O preço do ovo registrou queda no mercado brasileiro durante a segunda metade de agosto, interrompendo o cenário de estabilidade observado nas duas primeiras semanas do mês. O movimento de baixa atingiu tanto as regiões produtoras quanto os centrais de abastecimento e centros leitores, impulsionado diretamente pela desaceleração típica do consumo no final do mês.
De acordo com o Cepea (Centro de Estudos Avançados em Economia Aplicada), o enfraquecimento do poder de compra da população na reta final do mês reduziu a procura nos supermercados e feiras livres.
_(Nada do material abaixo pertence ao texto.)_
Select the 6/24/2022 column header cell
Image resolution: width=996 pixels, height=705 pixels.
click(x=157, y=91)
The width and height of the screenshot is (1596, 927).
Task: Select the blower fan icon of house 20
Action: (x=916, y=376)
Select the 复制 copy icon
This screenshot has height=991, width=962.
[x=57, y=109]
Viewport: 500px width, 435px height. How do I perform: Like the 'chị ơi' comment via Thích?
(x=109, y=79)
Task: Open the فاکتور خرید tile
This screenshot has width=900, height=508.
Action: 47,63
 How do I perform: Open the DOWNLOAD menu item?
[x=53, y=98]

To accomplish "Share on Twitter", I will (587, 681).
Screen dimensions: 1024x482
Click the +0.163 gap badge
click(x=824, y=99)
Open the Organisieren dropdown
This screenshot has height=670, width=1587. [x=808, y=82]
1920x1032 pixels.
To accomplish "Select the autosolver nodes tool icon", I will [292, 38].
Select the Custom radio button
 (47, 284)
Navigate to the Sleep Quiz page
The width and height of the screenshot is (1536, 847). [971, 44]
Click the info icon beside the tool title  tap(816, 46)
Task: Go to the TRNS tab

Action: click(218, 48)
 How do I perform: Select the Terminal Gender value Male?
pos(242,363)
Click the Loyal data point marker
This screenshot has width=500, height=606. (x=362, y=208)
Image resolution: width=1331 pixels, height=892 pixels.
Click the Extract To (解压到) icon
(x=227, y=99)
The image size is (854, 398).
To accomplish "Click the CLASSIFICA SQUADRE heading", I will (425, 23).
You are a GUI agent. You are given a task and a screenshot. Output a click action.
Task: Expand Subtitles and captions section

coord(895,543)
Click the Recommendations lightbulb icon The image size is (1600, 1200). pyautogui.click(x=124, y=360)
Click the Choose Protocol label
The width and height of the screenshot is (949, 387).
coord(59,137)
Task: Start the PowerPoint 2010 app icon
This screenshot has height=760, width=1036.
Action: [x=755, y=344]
Para garantir o giro rápido dos estoques e evitar o acúmulo de caixas nos galpões — dada a alta perecibilidade do produto —, os avicultores aceitaram ceder às pressões por descontos feitas por atacadistas e redes varejistas.
Apesar da flexibilização nas margens de venda, o levantamento indica que o planejamento de alojamento das aves e o descarte estratégico de lotes mais velhos mantiveram a oferta equilibrada. A medida evitou desvalorizações mais acentuadas nas praças onde a sobra de mercadoria foi menor.
A expectativa do setor avícola para as próximas semanas é de recuperação na demanda com a entrada do novo mês e a recomposição da folha salarial, cenário que pode estabilizar o ritmo de saída dos lotes e interromper a trajetória de queda.